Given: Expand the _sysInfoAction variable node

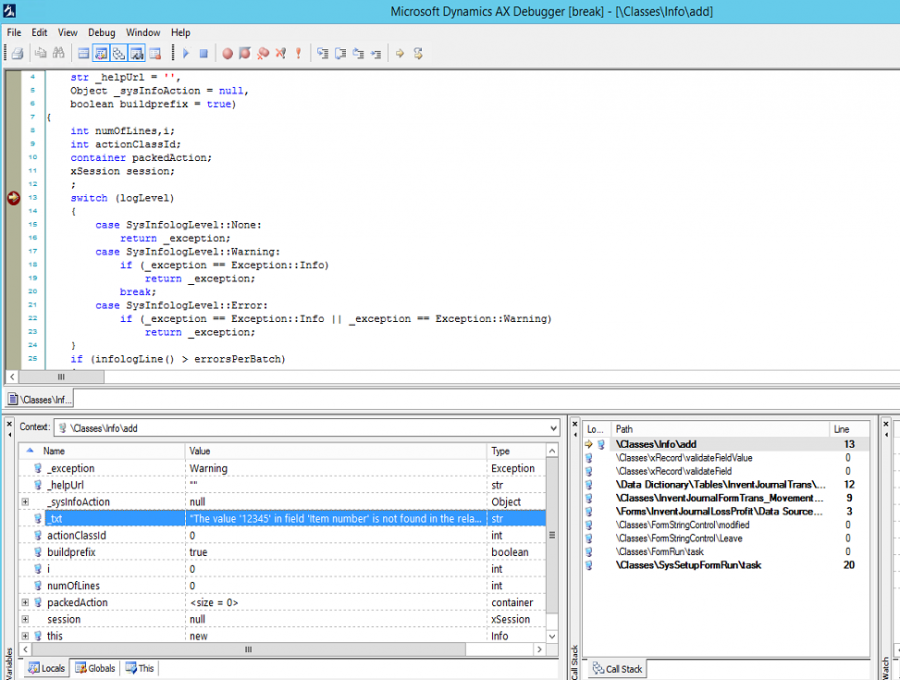Looking at the screenshot, I should [x=25, y=502].
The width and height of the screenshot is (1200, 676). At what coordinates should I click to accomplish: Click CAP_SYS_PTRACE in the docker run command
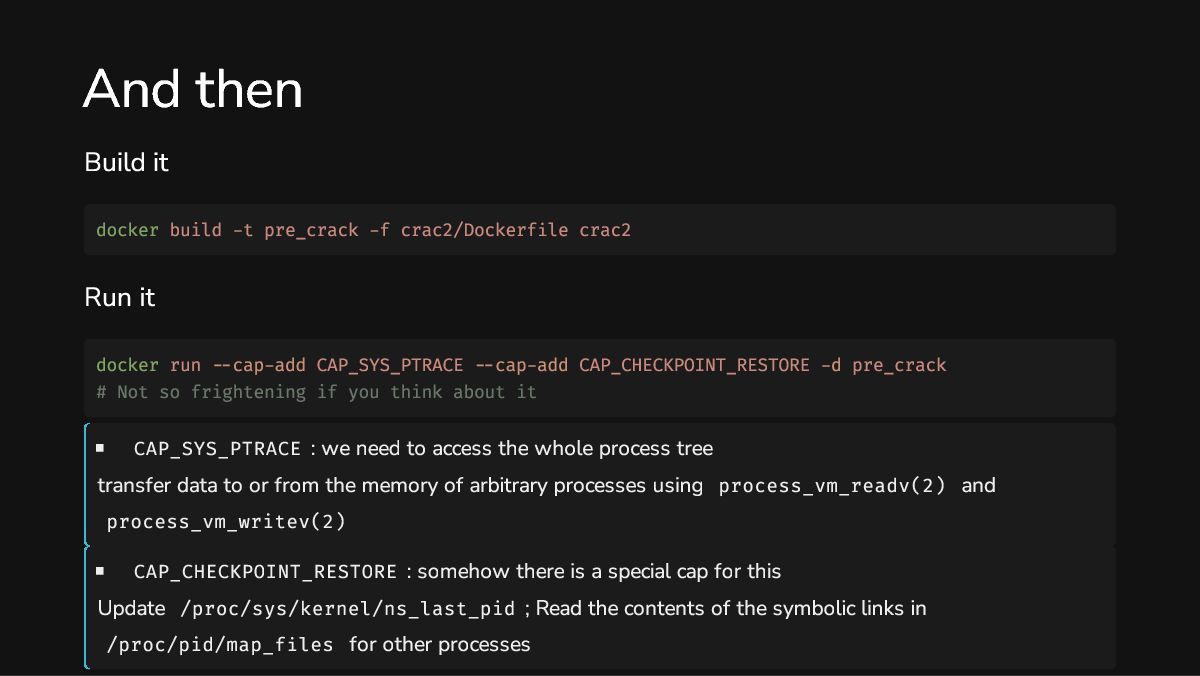tap(390, 365)
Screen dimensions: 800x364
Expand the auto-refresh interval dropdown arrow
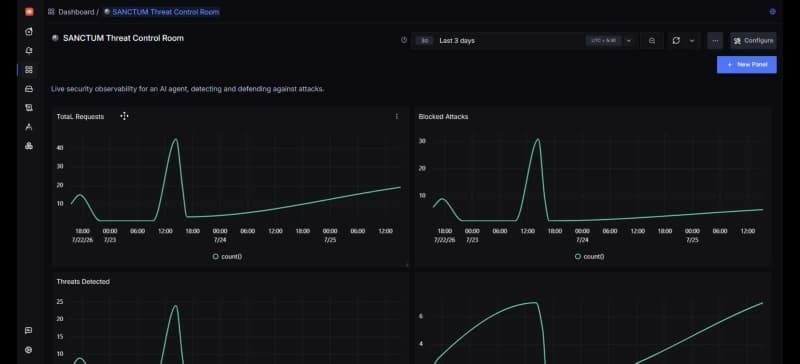tap(692, 40)
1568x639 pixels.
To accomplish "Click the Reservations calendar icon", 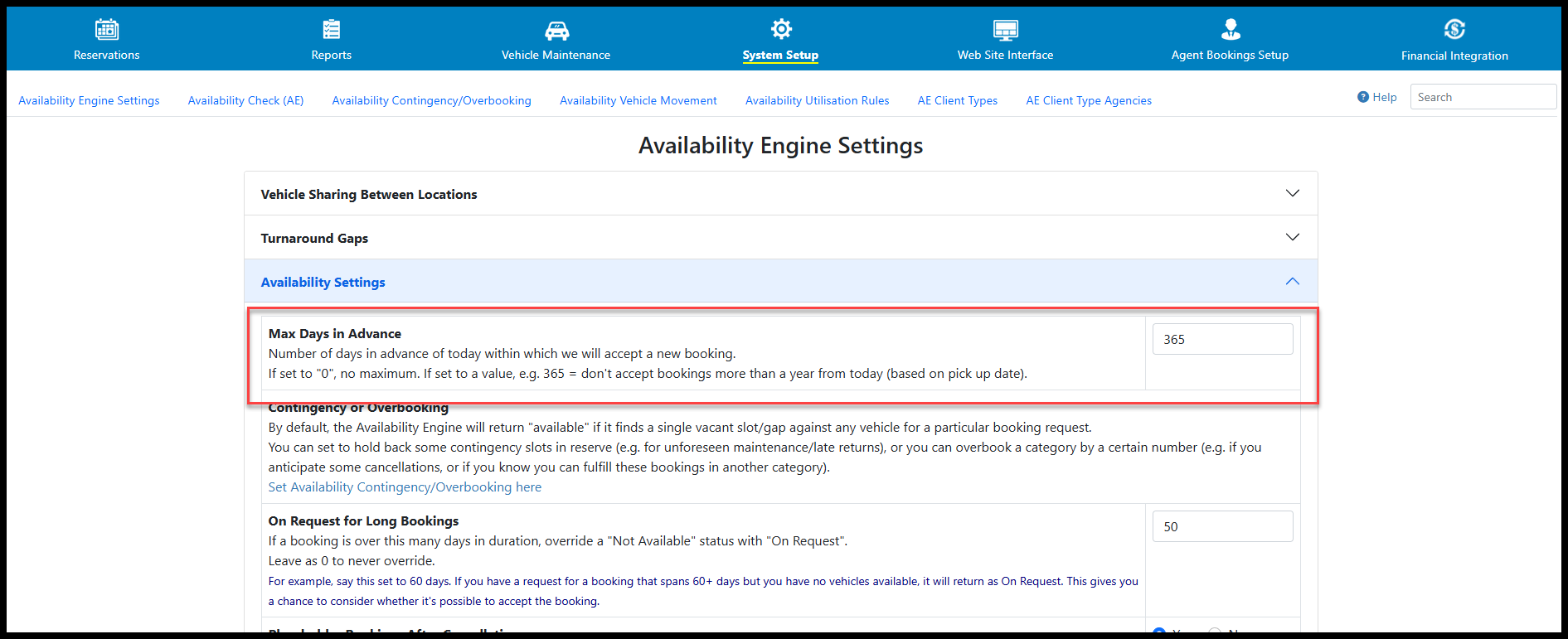I will point(106,30).
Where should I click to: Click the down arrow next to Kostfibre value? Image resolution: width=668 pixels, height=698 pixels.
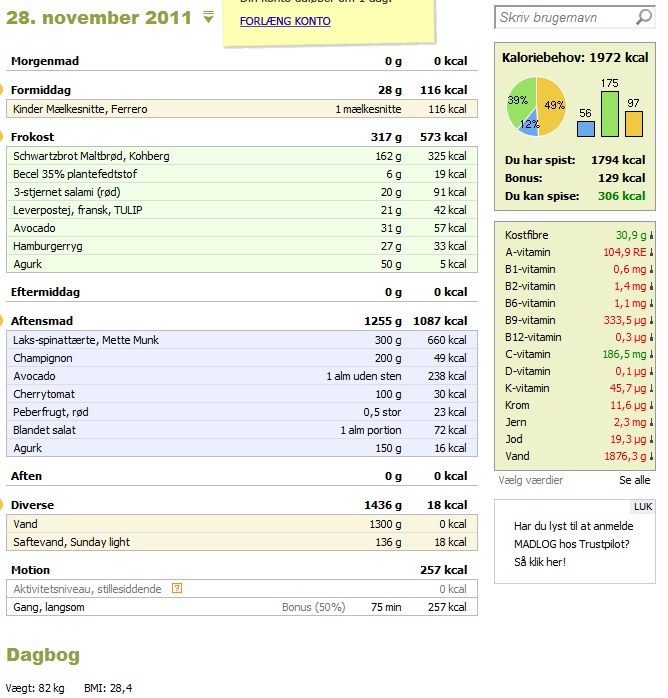(651, 236)
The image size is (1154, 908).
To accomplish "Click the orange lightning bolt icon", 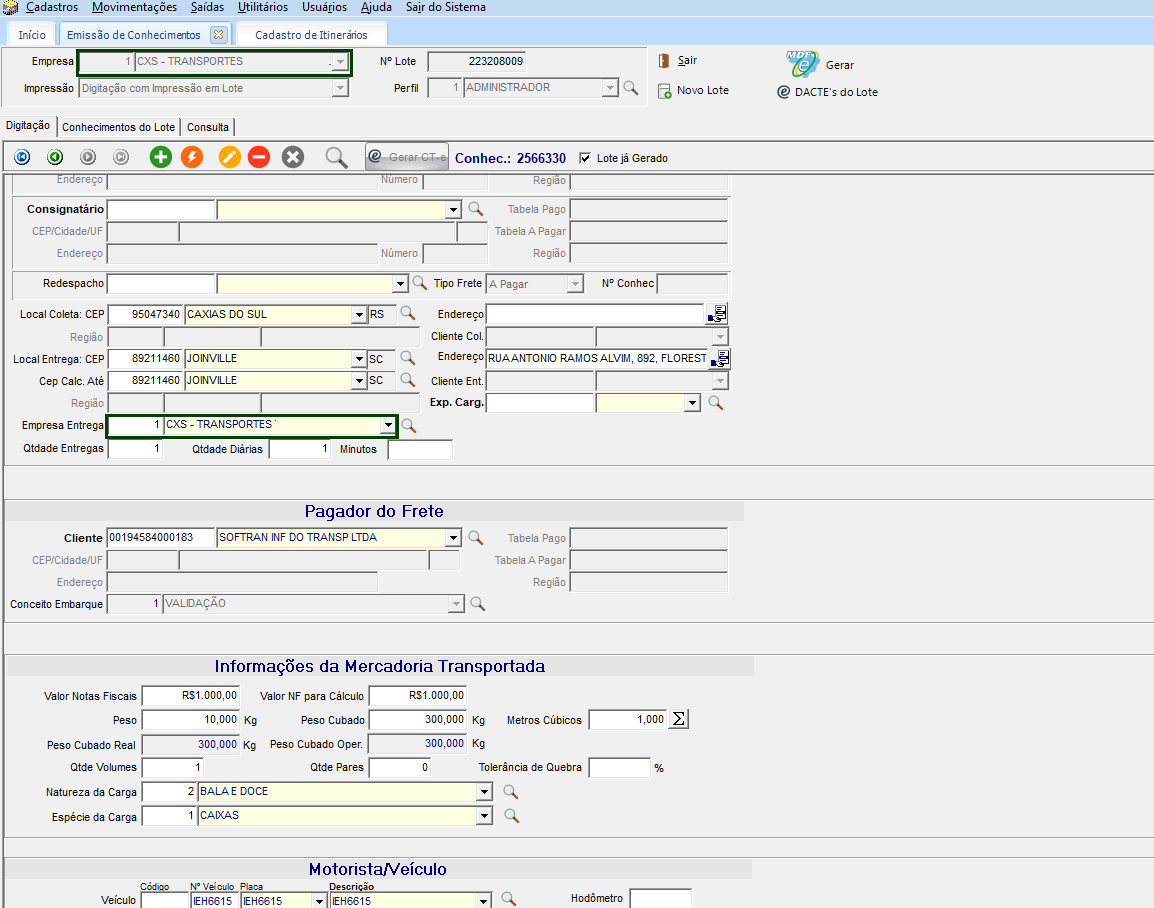I will coord(192,157).
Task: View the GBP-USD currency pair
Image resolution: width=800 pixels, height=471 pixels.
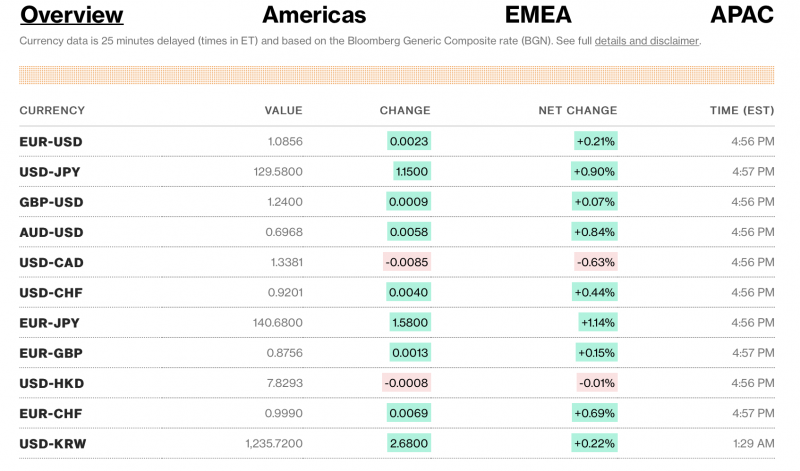Action: (51, 202)
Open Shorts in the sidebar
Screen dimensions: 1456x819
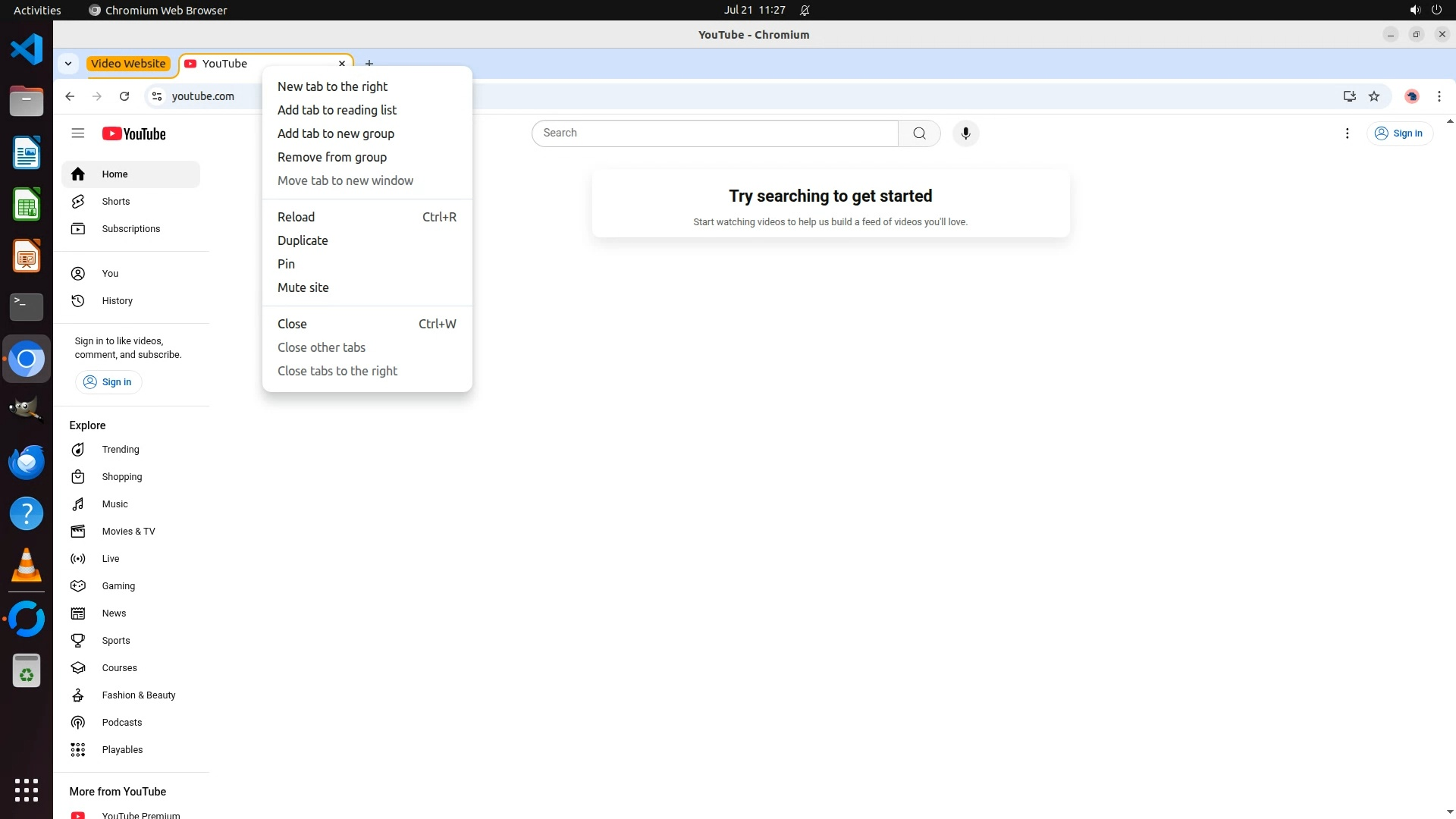pyautogui.click(x=115, y=202)
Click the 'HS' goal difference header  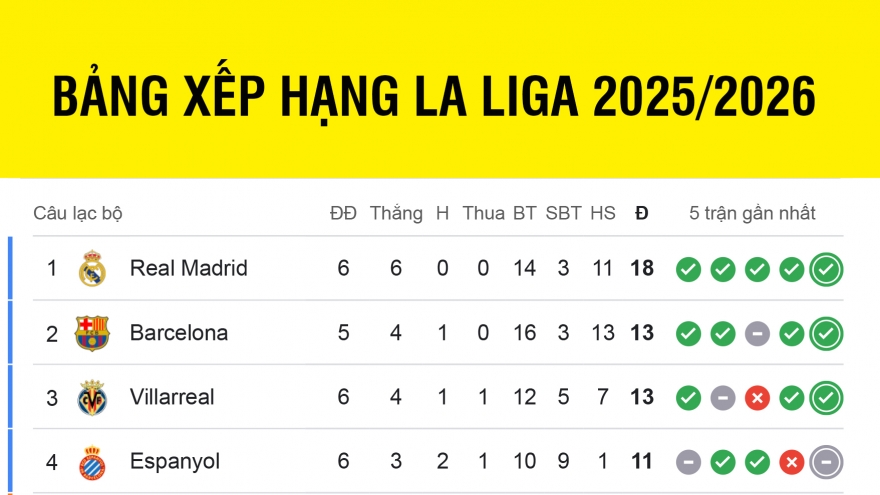click(602, 213)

+---+

Collect every line of the material above that contains the string "arrow", and copy each of those lines in full.

Expand the auto-refresh interval dropdown arrow
Where should I click to: Click the down arrow next to Kostfibre value? Image resolution: width=668 pixels, height=698 pixels.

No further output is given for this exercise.